WHAT THIS TASK INVOLVES:
Put every line of the material below into a Markdown table with the columns Row and Line, numbering the rows and skipping blank lines. Omit the picture lines from the table.

Element and text position data
>> START

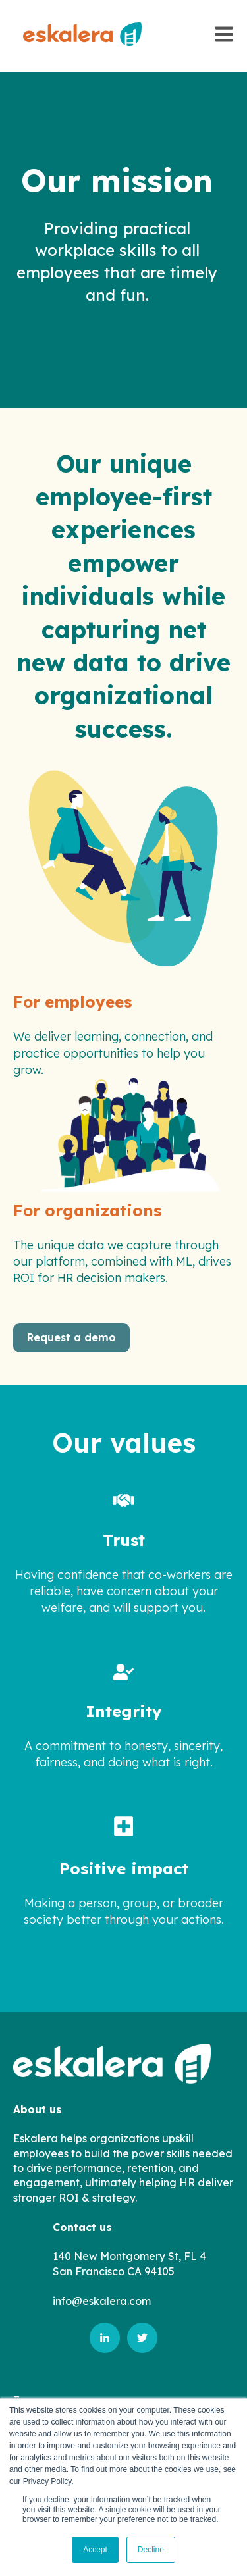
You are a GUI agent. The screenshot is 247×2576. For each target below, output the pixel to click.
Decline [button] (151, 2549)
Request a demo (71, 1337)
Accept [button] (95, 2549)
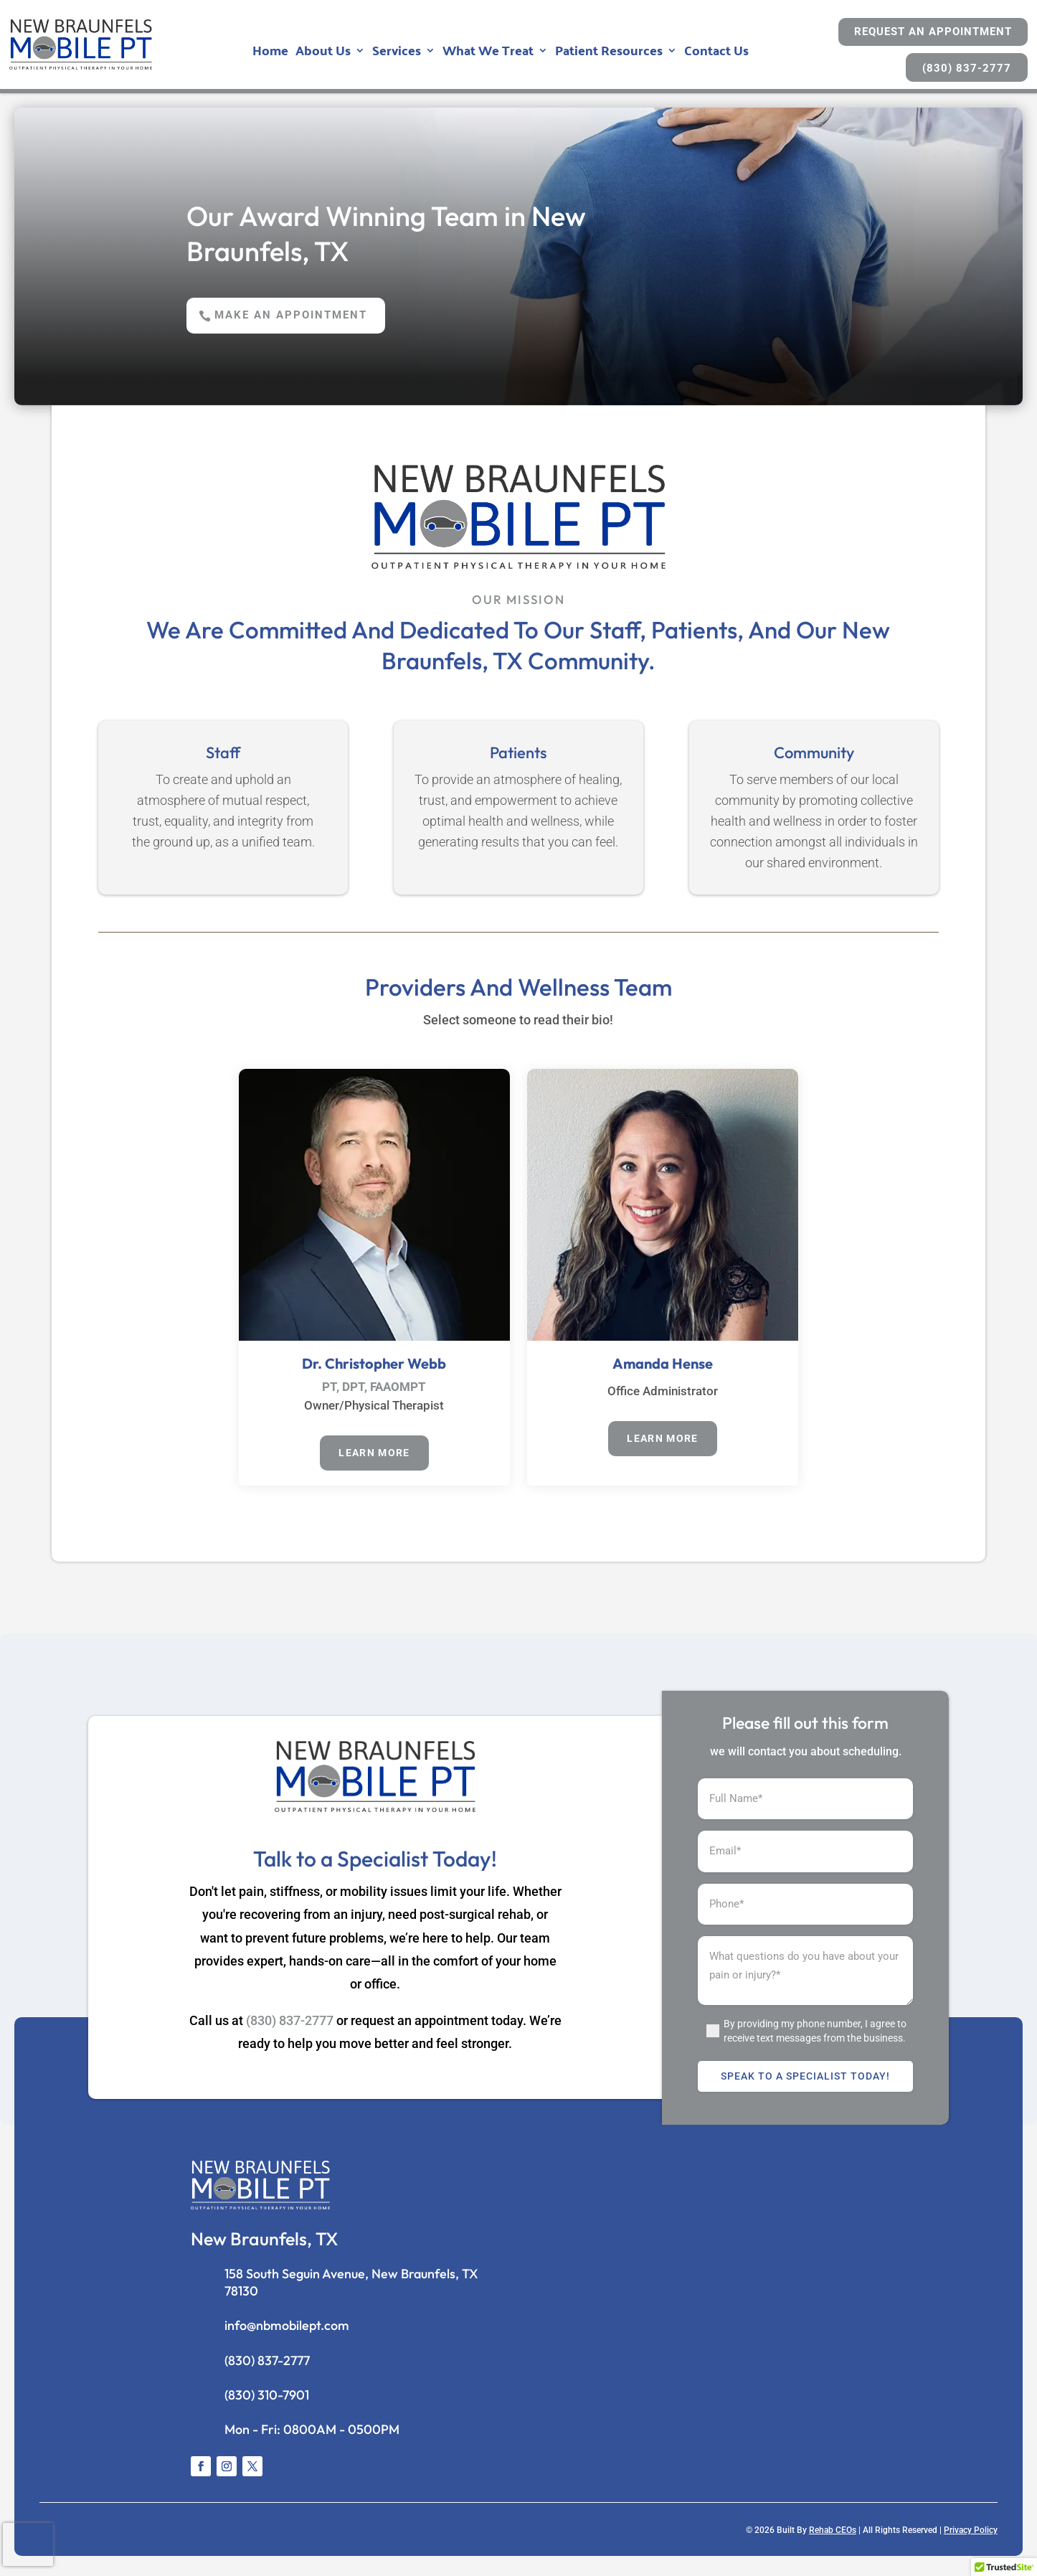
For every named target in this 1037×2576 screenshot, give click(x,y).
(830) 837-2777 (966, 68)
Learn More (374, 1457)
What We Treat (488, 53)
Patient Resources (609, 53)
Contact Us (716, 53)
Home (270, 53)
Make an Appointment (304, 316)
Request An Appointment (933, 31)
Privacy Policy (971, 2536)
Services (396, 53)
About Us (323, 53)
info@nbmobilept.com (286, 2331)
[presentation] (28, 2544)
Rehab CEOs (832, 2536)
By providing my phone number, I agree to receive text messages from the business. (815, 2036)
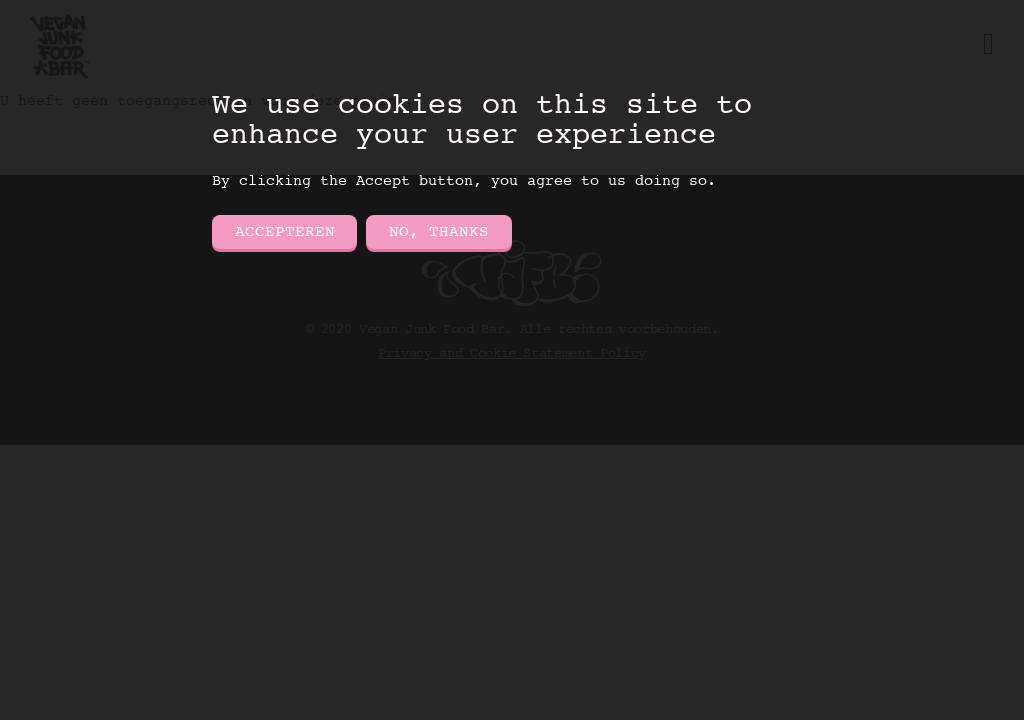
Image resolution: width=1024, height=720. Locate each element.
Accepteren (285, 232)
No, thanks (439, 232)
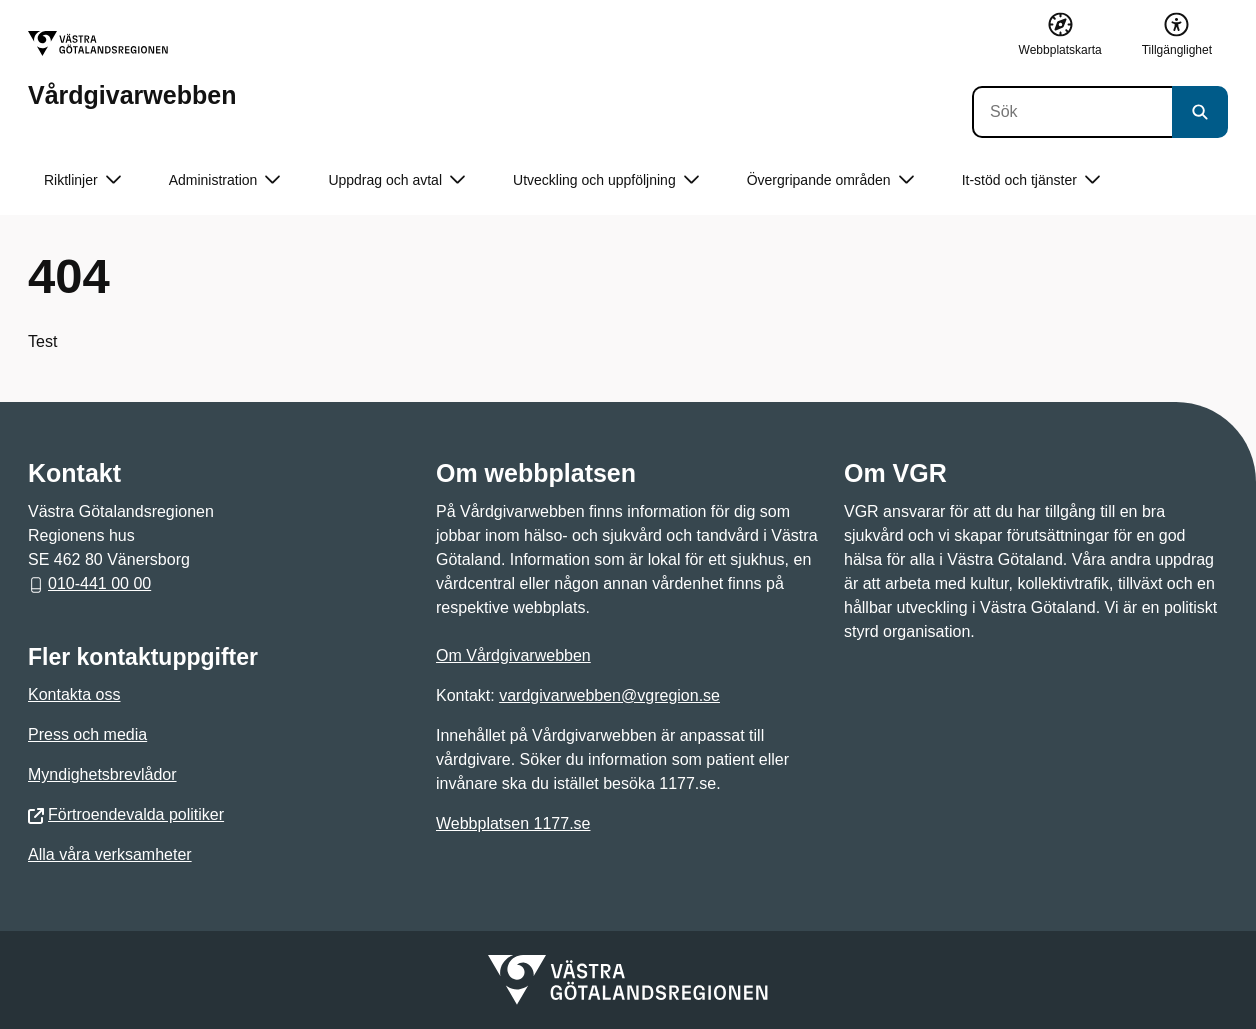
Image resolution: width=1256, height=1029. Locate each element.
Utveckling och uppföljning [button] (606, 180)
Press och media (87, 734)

>> END

RESPONSE:
| Row | Line |
|---|---|
| 1 | You are a GUI agent. The screenshot is 247×2576. For each target below, output the pixel to click. |
| 2 | Decline [button] (151, 2549) |
| 3 | Request a demo (71, 1337) |
| 4 | Accept [button] (95, 2549) |
| 5 | For every named target in this 1037×2576 screenshot, give click(x,y). |
| 6 | (830) 837-2777 (966, 68) |
| 7 | Learn More (374, 1457) |
| 8 | What We Treat (488, 53) |
| 9 | Patient Resources (609, 53) |
| 10 | Contact Us (716, 53) |
| 11 | Home (270, 53) |
| 12 | Make an Appointment (304, 316) |
| 13 | Request An Appointment (933, 31) |
| 14 | Privacy Policy (971, 2536) |
| 15 | Services (396, 53) |
| 16 | About Us (323, 53) |
| 17 | info@nbmobilept.com (286, 2331) |
| 18 | [presentation] (28, 2544) |
| 19 | Rehab CEOs (832, 2536) |
| 20 | By providing my phone number, I agree to receive text messages from the business. (815, 2036) |
| 21 | Image resolution: width=1024, height=720. Locate each element. |
| 22 | Accepteren (285, 232) |
| 23 | No, thanks (439, 232) |
| 24 | Image resolution: width=1256, height=1029. Locate each element. |
| 25 | Utveckling och uppföljning [button] (606, 180) |
| 26 | Press och media (87, 734) |